▶ [WHAT IS EXPECTED] Please return every line of the items below that contains the word "accomplish", and treat case as significant.

▶ [RECORDS SUPPLIED]

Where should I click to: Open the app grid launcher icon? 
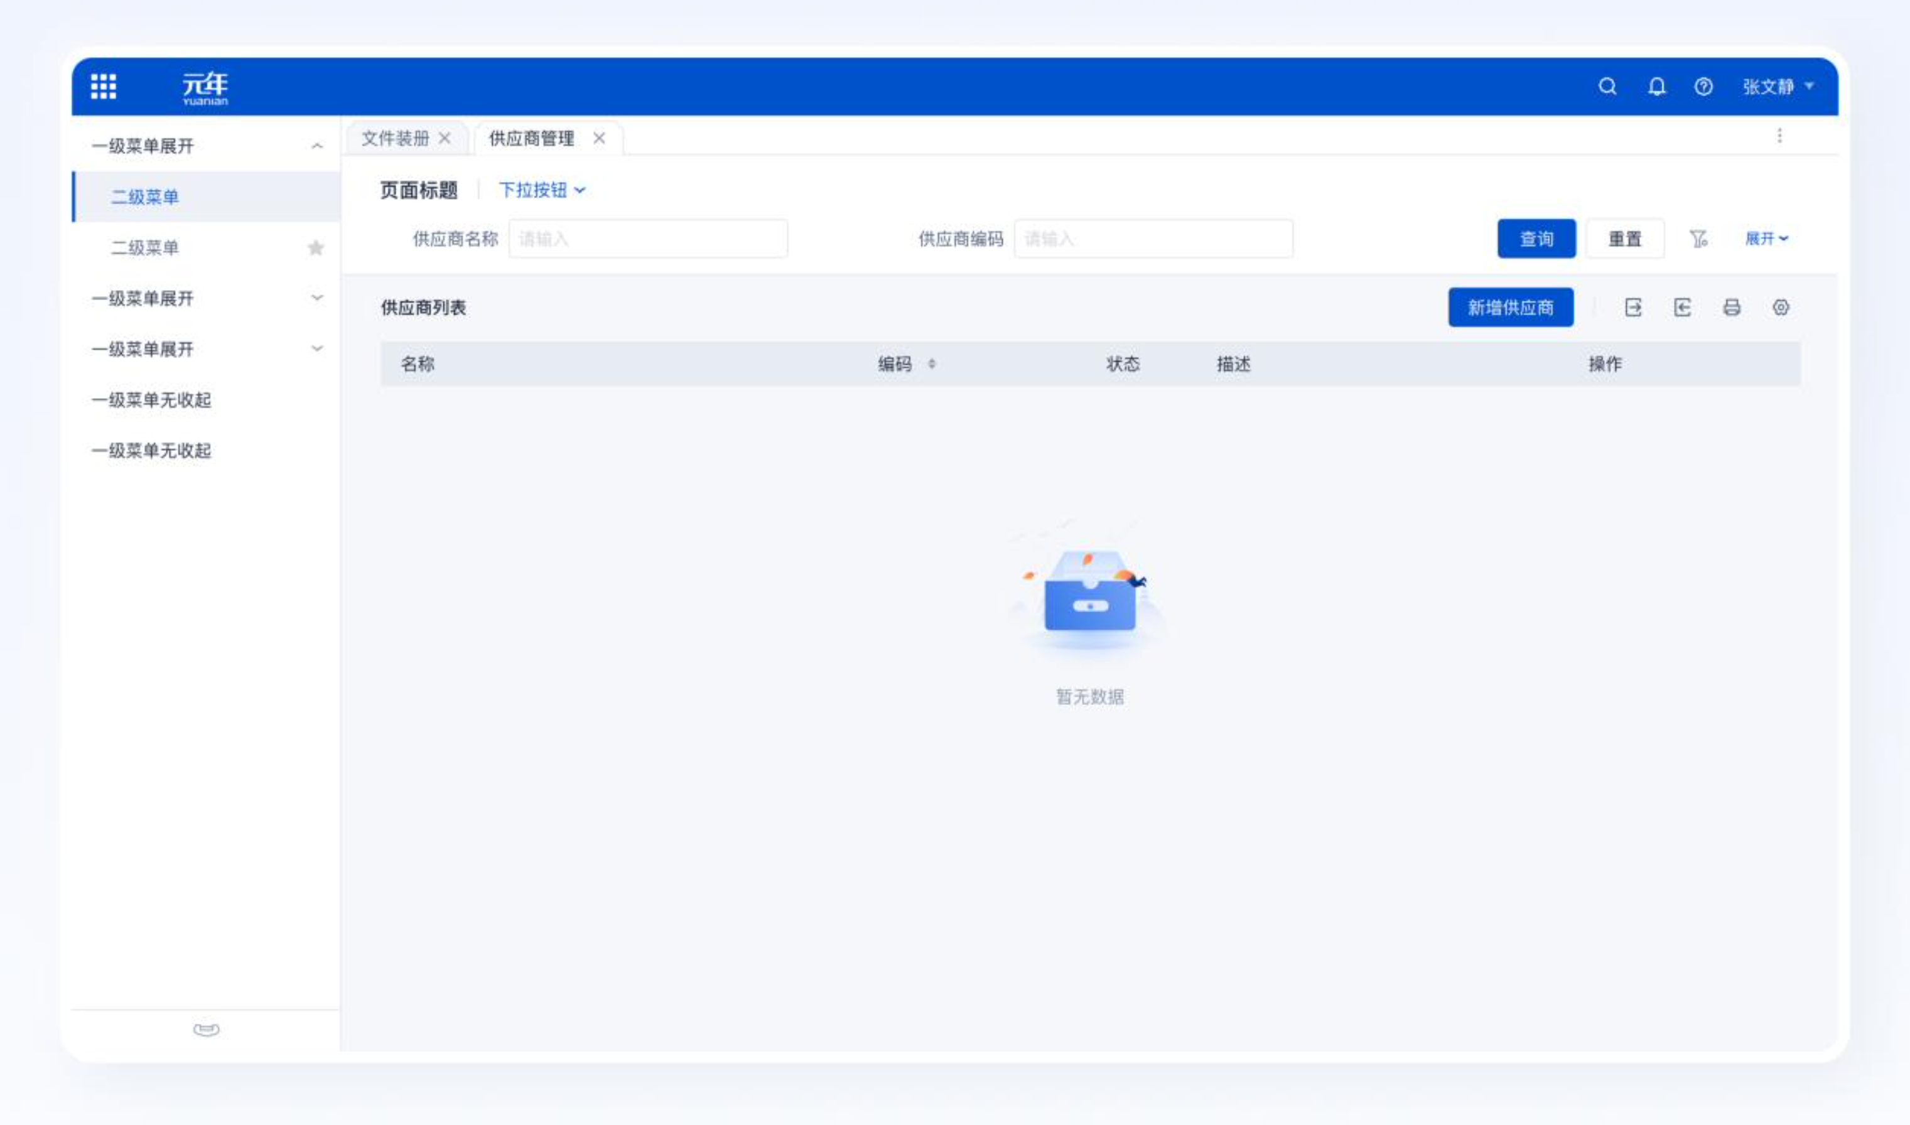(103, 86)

---

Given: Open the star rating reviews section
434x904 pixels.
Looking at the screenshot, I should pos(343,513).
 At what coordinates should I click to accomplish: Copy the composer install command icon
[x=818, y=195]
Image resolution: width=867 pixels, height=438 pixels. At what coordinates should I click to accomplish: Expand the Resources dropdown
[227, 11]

--

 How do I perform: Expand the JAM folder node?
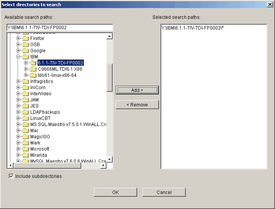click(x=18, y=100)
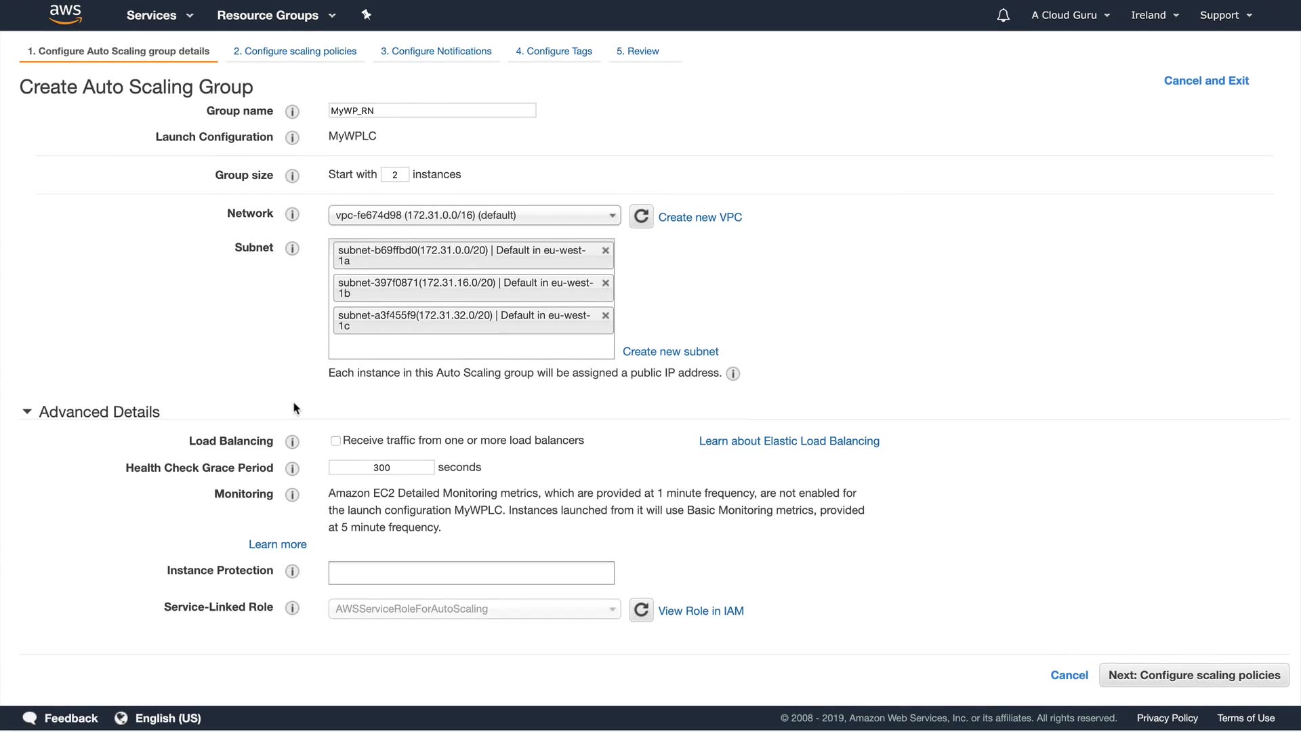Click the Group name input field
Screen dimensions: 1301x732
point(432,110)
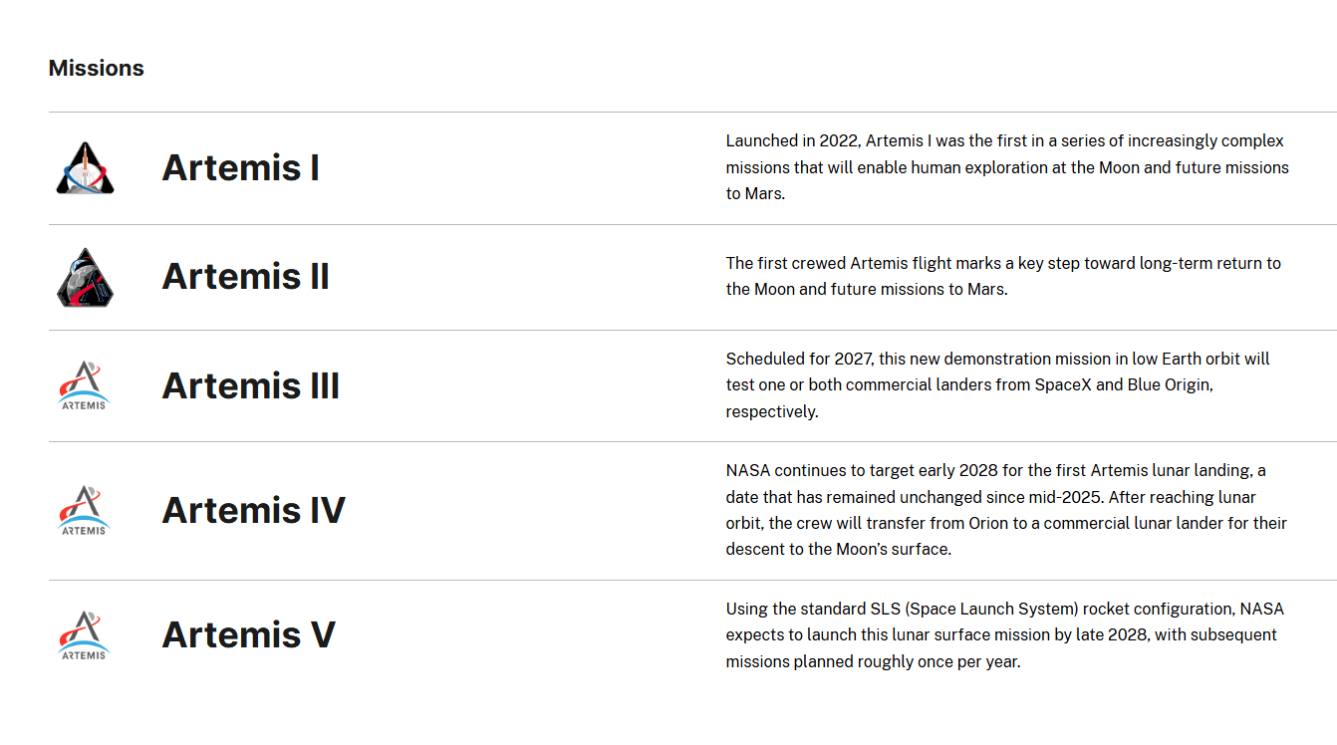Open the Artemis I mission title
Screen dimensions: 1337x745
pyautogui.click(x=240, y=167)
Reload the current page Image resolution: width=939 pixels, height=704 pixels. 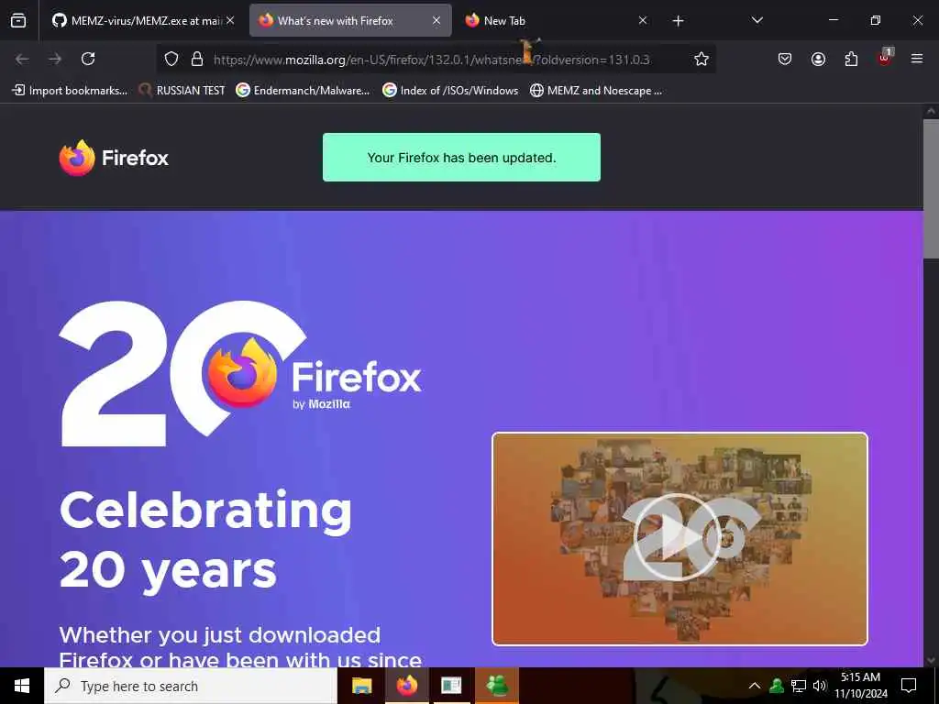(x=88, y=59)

▶ [OUTPUT BELOW]
 At what coordinates should I click to accomplish: Copy the composer install command icon
Image resolution: width=867 pixels, height=438 pixels. At what coordinates should I click to accomplish: Expand the Resources dropdown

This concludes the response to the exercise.